On Windows, this approach will work even less of the time, because wide characters are UTF-16 and not a fixed-width encoding (which violates the C++ language standard, but then maybe the standards committee shouldn't have tried to bluff Microsoft into breaking the Windows API). There is a ToUpper
method in the CLR.
It is probably easier to use a portable library such as ICU.

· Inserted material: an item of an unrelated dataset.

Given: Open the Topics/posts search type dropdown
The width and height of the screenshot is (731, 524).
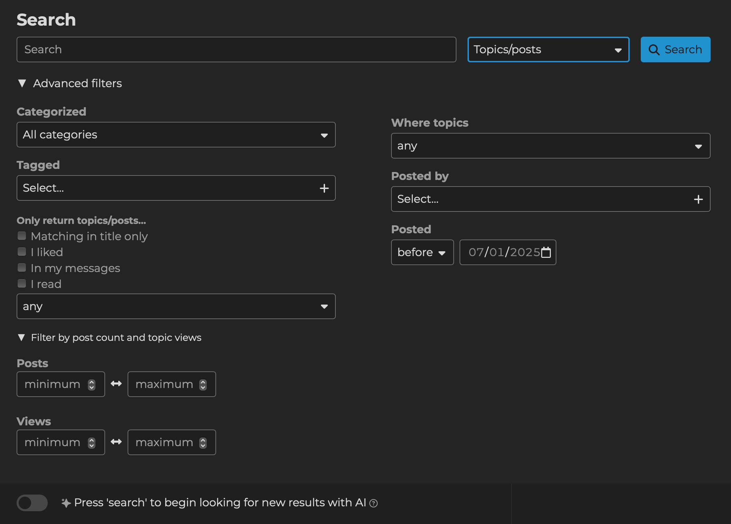Looking at the screenshot, I should click(x=548, y=49).
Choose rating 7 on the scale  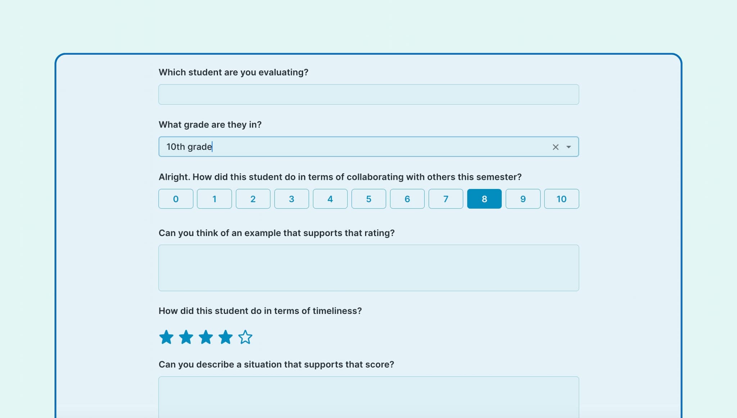(446, 199)
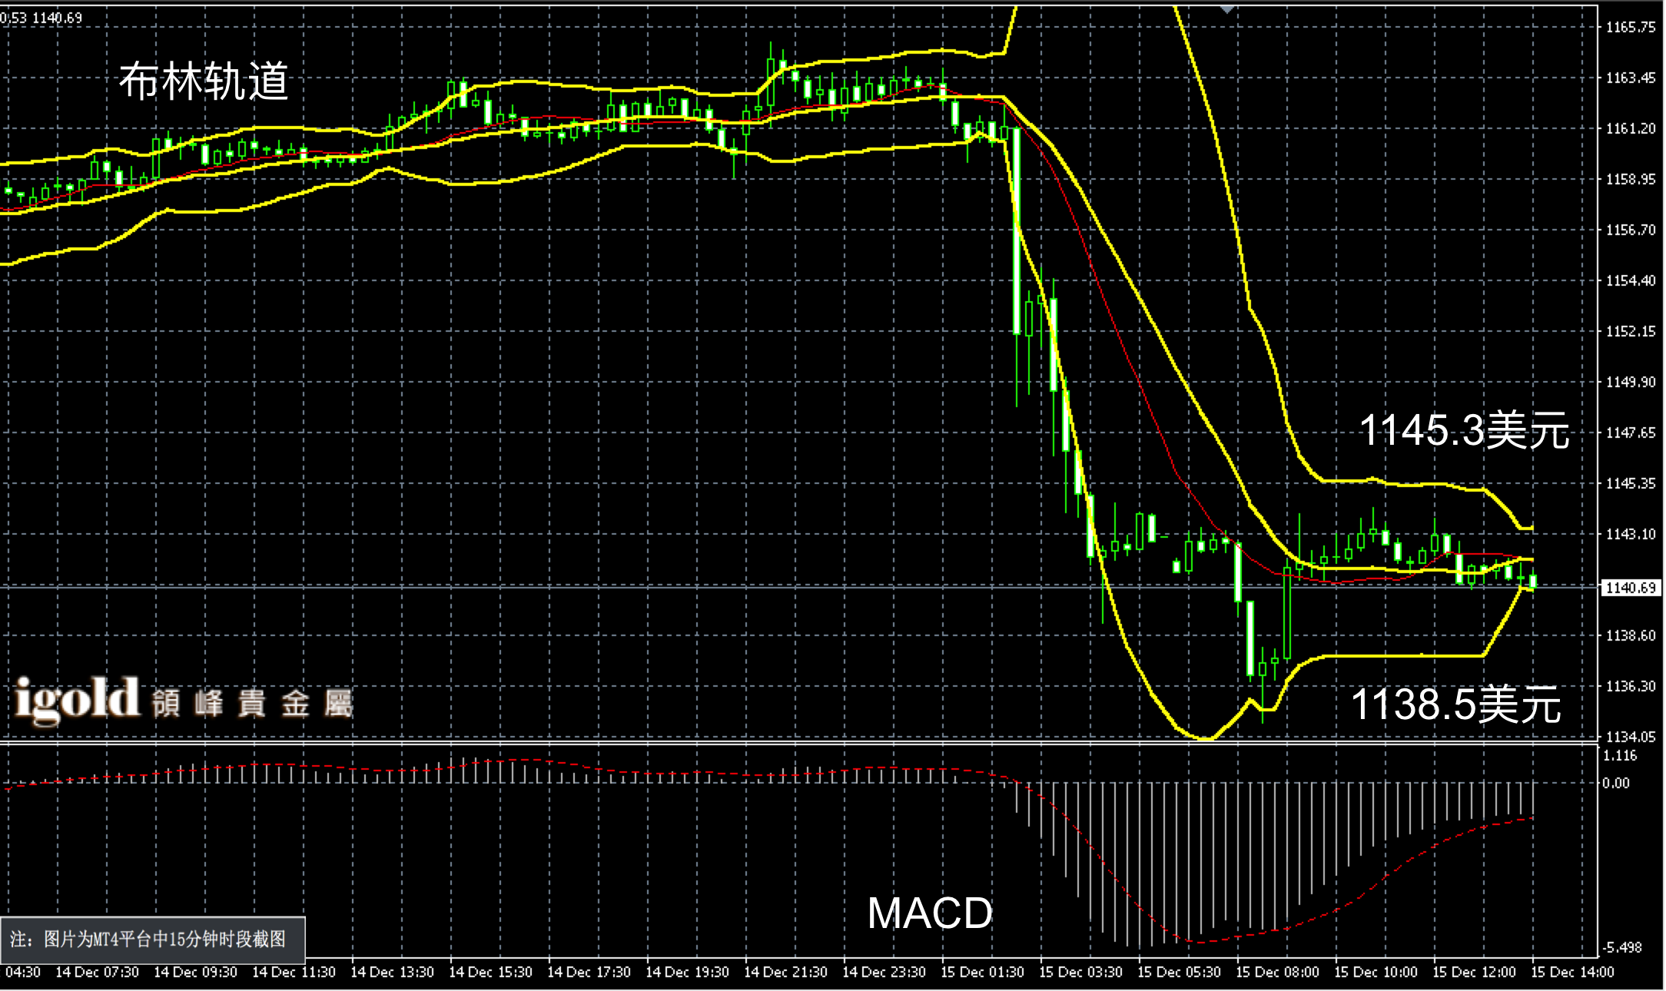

Also make sure whether what you want is uppercase (capitalizing every letter) or titlecase (capitalizing the first letter of a string, or the first part of a ligature).
Upvotes: 0
Reputation: 6949
Assuming that you have access to wctype.h, then convert your text to a 2-byte unicode string and use towupper(). Then convert it back to UTF-8.
Upvotes: 2
Reputation: 56956
Have a look at ICU.
Note that lower case to upper case functions are locale-dependant. Think about the turkish (ascii) letter I which gets "dotless lowercase i" and (ascii) i which gets "uppercase I with a dot".